The April 1845 issue of Godey’s Lady’s Book, an eminent women’s magazine
published in Philadelphia between 1830 and 1878, contains a short story by
‘Miss Mary Davenant’ called ‘Helen Berkley; or, the Mercenary Marriage’. In
it, the heroine’s potential lover is assessed by comparison to the hero of Regina
Maria Roche’s 1796 Minerva Press novel, The Children of the Abbey: ‘But you
know well enough that you never had such an admirer as he is; so handsome, so
genteel—just like Lord Mortimer in the “Children of the Abbey”’.1 The reference is an intriguing one, suggesting not just the long-lasting and geographically
far-reaching appeal of Roche’s most celebrated novel but also the similar persistence of the London-based Minerva Press itself.

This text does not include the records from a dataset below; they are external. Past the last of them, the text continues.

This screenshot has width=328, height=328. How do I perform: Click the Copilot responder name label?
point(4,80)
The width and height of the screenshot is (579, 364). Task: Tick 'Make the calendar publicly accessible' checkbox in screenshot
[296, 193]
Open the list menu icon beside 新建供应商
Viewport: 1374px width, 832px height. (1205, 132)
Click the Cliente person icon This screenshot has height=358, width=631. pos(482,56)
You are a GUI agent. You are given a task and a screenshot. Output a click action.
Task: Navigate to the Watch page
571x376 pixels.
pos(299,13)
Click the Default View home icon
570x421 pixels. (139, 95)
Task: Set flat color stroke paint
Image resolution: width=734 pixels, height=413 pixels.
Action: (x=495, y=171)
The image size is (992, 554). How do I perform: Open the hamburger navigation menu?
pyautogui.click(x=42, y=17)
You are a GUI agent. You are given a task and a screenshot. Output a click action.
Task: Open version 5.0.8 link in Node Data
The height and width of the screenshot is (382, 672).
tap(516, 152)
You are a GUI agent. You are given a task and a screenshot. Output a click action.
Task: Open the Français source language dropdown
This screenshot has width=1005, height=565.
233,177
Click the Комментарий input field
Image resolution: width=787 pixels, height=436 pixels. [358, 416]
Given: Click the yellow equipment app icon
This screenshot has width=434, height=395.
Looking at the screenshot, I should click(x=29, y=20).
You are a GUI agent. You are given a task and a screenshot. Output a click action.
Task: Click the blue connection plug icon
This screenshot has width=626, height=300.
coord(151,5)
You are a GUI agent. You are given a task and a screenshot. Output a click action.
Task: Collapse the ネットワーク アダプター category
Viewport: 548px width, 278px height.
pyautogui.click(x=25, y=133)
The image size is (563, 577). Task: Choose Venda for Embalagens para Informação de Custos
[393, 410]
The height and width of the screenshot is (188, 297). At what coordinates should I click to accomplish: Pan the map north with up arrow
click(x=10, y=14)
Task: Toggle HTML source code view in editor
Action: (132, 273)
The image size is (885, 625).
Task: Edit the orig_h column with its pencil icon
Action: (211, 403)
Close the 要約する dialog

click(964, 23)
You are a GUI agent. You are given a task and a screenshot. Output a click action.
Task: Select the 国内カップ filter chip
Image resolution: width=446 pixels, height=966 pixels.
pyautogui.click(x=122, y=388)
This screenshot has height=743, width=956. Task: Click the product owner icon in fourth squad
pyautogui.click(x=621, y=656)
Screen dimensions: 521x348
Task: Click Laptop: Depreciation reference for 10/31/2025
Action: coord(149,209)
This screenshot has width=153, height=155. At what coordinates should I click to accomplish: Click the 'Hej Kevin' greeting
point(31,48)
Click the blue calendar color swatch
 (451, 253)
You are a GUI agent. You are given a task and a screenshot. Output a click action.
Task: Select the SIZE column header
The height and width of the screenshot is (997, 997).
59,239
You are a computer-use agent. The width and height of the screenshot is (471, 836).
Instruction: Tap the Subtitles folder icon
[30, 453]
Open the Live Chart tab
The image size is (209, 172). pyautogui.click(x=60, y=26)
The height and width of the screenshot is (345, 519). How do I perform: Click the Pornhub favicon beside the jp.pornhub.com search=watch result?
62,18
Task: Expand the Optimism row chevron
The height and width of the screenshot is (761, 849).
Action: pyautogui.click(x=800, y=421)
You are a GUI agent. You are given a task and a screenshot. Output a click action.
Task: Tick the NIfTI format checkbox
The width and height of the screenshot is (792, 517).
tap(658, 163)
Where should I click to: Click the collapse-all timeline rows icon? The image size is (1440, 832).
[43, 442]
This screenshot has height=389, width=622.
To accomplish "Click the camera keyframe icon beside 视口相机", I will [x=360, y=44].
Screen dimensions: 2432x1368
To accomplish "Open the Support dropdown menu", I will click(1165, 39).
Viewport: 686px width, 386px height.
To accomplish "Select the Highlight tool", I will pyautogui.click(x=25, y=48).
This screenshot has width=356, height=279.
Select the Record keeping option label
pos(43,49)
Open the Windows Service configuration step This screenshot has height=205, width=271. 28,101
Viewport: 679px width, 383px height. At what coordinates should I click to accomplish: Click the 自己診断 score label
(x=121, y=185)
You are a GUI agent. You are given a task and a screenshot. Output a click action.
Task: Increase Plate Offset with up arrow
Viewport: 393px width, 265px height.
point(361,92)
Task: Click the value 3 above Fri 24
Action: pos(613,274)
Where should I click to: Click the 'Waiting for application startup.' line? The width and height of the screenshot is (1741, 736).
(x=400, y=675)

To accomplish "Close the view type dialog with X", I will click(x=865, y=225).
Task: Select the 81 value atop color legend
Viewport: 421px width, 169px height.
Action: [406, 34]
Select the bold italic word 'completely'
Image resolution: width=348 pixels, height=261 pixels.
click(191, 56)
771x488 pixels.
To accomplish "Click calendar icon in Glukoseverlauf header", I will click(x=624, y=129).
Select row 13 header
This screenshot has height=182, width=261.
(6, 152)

With modest origins in the
publications of liveryman-turned-printer-and-bookseller William Lane (1738 or
1745/46–1814) in the 1770s and ’80s,2 the Minerva Press was officially founded
in 1790 and quickly established itself as Britain’s leading publisher of popular
fiction. It enjoyed particular success amongst readers—and, correspondingly,
attracted the special ire of critics—in the last decade of the eighteenth century
and the first few years of the nineteenth, by which point it was principally categorised and contemptuously dismissed as the purveyor of cheap, unoriginal and
thoroughly forgettable circulating-library fictions. By 1845 and the publication
of ‘Helen Berkley’, the Minerva Press had apparently been consigned to the annals of history (and bad literature): Lane himself had retired in 1809, handing
the business on to his former apprentice Anthony King Newman (d. 1858), who
began publishing with Lane in 1801. Under Newman’s guidance, the press began
to focus more heavily on children’s literature and remainder publication and,
in 1829, omitted ‘Minerva’ from its name altogether, possibly in recognition of
its new specialisations and its inability to compete with now more prominent
and respectable publishers of popular fiction.